Segment Open

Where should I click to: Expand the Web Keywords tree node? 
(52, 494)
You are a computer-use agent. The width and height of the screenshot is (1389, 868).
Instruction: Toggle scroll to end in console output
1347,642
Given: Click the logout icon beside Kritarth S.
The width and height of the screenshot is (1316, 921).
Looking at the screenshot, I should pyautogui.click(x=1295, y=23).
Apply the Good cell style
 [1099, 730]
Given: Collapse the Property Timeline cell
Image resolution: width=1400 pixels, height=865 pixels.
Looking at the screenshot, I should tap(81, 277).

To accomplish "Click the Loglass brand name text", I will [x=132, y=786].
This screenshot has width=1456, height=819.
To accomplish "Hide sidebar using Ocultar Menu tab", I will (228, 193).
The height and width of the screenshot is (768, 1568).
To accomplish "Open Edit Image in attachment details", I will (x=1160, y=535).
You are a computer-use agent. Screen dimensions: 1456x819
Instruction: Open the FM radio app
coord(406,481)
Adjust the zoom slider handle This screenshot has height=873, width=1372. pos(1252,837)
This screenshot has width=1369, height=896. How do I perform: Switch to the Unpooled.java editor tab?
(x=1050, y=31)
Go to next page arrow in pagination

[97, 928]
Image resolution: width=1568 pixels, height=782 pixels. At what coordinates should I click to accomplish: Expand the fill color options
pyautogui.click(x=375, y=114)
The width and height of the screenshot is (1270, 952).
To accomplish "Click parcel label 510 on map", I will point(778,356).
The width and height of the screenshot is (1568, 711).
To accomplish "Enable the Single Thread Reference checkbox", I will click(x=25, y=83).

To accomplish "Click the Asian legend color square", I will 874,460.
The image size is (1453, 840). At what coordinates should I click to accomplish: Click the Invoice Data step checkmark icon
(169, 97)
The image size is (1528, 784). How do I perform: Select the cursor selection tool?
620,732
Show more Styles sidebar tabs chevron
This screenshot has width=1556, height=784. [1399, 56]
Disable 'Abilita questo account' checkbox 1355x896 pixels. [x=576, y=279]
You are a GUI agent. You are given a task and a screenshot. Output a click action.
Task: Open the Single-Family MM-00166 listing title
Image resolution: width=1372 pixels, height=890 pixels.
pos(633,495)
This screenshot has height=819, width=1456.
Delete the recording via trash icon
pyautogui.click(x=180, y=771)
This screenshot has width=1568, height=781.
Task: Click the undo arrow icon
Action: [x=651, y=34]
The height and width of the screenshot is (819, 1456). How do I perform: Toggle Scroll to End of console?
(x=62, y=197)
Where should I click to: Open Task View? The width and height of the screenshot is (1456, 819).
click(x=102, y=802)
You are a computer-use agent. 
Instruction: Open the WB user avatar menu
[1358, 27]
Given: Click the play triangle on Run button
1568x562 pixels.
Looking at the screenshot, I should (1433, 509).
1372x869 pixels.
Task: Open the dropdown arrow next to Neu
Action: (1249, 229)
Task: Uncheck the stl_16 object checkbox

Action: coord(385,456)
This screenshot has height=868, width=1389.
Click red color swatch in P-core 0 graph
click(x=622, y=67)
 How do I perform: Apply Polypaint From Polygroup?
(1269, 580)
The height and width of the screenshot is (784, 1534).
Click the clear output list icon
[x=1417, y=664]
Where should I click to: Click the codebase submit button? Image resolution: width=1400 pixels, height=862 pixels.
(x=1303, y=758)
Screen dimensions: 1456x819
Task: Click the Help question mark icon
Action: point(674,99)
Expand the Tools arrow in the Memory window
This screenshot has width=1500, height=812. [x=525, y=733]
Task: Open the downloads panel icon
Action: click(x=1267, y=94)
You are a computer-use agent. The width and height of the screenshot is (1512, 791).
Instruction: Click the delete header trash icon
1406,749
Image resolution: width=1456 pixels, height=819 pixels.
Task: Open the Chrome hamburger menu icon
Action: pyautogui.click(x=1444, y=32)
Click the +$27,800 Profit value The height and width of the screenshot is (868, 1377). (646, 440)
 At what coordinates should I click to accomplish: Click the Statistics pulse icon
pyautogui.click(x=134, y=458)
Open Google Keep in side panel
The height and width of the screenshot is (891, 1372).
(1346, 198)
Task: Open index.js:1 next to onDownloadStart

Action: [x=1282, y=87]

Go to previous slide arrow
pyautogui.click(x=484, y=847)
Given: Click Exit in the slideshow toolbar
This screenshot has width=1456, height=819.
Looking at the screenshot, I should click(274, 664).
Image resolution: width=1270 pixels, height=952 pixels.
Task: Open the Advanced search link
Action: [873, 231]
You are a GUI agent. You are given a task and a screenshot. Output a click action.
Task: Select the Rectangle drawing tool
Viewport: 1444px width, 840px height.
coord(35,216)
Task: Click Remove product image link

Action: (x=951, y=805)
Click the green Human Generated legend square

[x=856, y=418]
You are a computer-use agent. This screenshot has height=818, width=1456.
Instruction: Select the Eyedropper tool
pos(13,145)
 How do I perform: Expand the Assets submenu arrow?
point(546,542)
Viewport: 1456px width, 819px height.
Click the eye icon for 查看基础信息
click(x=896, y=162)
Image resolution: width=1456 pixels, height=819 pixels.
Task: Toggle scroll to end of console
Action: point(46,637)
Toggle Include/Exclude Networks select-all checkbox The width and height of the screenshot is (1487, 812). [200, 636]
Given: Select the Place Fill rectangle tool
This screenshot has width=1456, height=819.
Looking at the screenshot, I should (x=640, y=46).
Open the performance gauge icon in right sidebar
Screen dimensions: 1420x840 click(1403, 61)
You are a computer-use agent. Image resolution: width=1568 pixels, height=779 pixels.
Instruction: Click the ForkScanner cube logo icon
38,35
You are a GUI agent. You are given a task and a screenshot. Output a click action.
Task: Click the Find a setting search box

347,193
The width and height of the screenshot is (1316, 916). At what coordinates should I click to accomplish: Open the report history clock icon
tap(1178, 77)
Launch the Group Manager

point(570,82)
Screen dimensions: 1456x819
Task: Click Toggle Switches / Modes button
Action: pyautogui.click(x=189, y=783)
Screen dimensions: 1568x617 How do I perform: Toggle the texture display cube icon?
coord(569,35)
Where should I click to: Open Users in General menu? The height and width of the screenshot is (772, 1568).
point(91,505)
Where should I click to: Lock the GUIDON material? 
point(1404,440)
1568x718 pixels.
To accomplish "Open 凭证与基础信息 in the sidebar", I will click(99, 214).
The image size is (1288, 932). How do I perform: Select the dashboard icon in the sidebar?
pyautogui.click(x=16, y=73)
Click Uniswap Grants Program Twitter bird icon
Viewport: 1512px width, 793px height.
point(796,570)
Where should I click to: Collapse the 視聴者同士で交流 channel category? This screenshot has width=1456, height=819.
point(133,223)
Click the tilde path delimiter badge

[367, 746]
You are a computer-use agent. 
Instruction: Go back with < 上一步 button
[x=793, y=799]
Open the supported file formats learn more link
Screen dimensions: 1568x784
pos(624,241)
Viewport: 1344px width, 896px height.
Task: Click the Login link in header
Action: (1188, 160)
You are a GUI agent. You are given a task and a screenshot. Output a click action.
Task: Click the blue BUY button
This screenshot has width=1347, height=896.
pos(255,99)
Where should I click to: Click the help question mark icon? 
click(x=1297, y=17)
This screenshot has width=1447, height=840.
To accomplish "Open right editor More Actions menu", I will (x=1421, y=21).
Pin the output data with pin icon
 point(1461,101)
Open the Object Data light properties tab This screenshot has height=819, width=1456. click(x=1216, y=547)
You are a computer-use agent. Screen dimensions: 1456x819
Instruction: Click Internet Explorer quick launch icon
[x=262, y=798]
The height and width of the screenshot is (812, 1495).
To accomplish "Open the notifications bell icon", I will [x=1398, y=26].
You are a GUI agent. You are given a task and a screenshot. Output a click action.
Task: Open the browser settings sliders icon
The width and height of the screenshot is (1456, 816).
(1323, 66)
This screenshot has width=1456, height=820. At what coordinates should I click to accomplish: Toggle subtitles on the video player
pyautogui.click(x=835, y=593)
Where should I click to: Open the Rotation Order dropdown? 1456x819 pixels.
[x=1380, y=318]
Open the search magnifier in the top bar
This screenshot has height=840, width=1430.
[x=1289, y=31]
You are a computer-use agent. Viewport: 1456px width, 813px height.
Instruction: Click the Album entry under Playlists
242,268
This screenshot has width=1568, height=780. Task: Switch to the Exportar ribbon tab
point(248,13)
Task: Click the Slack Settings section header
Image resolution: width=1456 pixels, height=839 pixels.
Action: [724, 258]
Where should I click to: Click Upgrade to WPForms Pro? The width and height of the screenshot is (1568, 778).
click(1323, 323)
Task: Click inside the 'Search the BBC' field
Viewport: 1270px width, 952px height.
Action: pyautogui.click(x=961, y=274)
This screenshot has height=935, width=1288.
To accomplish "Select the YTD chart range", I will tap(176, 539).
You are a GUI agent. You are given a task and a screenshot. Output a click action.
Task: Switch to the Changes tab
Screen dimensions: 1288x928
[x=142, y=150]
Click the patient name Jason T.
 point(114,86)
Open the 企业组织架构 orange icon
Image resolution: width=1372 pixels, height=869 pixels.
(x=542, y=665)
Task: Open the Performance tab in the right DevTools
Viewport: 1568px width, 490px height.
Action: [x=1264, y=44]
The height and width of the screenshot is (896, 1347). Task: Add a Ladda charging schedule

Segment Closed

:: What you need to do ::
Pick out, from the lines above, every one that contains the string "Single".

:: Solution below ::
To accomplish "Enable the Single Thread Reference checkbox", I will click(x=25, y=83).
Task: Open the Single-Family MM-00166 listing title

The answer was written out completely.